第三次川中島合戦で善光寺(長野県長野市)を掌握した信玄は、永禄元年(1558)に信濃守護職を得たのち、同年9月には善光寺の本尊・阿弥陀如来像を甲府へ移し、10月には甲府に新たに善光寺の普請を開始していた。

なお、この頃は13代将軍義輝から和睦調停の御内書がたびたび届けられていたため、上杉謙信との戦いは小康を保っていた時期だったが、信玄は調停を無視して北信攻めを継続していたことは前の記事で述べたとおりである。

甲府の善光寺は、翌永禄2年(1559)には完成して2月16日に入仏式が行なわれており(『王代記』)、甲斐国中の貴賎上下の男女が、善光寺如来の甲府到来を喜んだと伝わる(『塩山向岳禅庵小年代記』)。
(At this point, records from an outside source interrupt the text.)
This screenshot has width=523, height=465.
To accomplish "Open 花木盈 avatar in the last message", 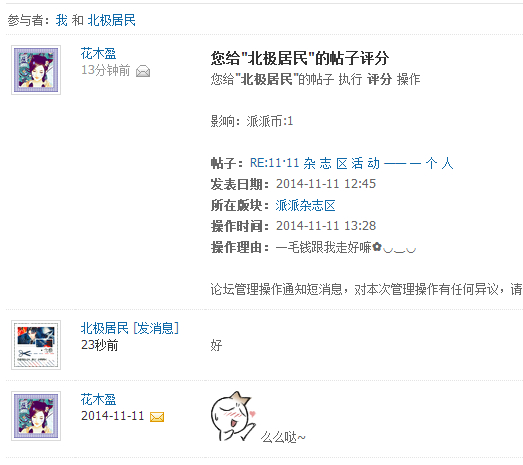I will pyautogui.click(x=36, y=416).
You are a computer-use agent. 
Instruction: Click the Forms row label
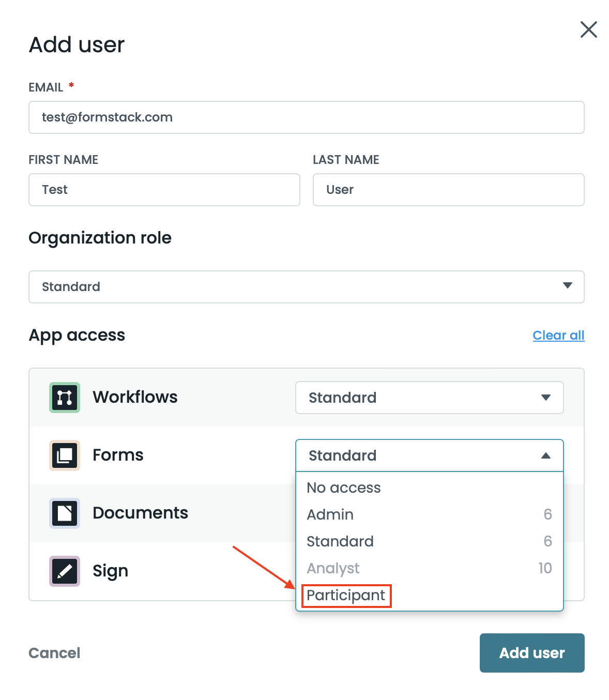tap(118, 455)
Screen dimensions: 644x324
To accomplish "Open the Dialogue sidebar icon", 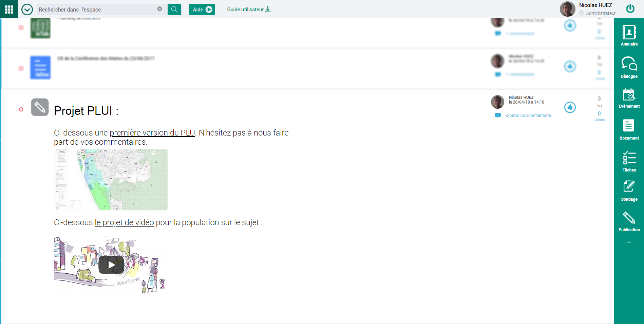I will tap(629, 67).
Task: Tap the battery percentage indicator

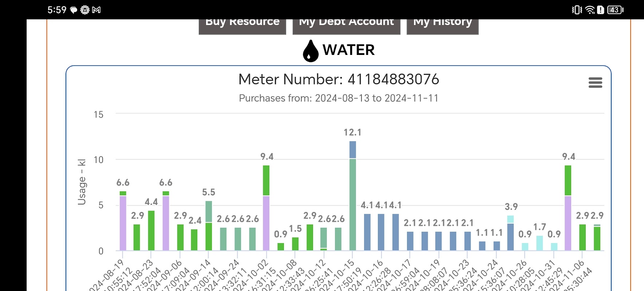Action: tap(615, 10)
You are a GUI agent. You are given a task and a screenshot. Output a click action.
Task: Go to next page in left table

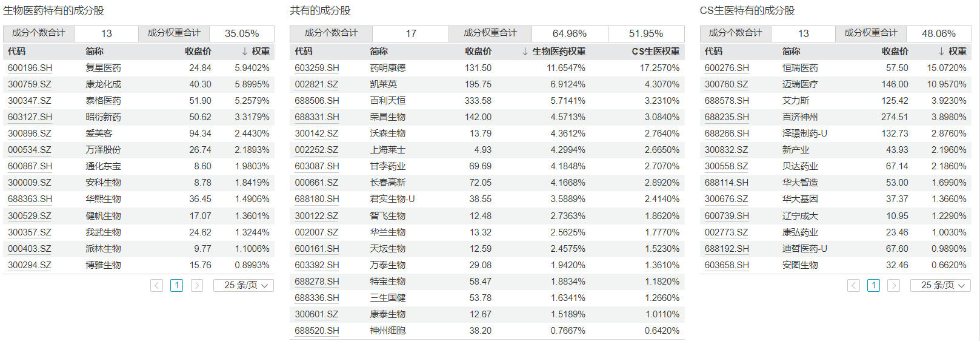[197, 285]
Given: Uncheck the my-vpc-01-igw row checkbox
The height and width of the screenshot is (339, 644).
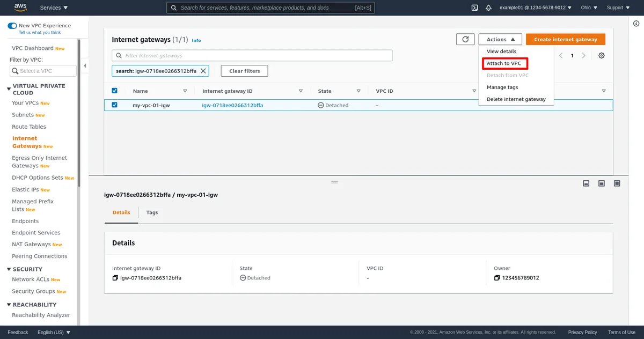Looking at the screenshot, I should (114, 105).
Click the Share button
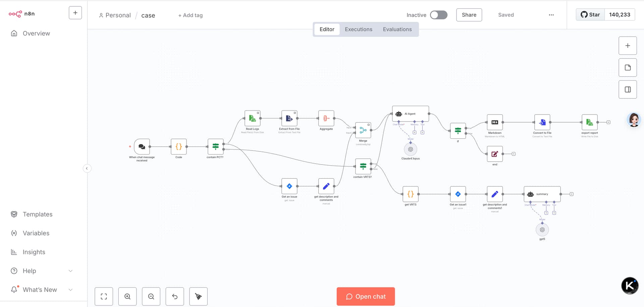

また、『甲斐国志』によれば、同2月に信玄が出家したといい、長禅寺住職の岐秀元伯を導師として出家して「徳栄軒信玄」と号したという。出家の動機は、信濃守護に補任されたことや、信濃経略がほぼ完了したこと等がきっかけではないかと考えられているが、定かではない。

謙信が上洛、その間に信玄は・・・

一方、謙信は2月20日、将軍義輝から信玄との和睦に同意したことを賞されたという(『上杉家文書』)。
そして2度目の上洛となった4月~10月の間、謙信は将軍足利義輝や正親町天皇に拝謁し、また、関白近衛前嗣と打ち解けあって彼を関東公方に迎える約束等していた。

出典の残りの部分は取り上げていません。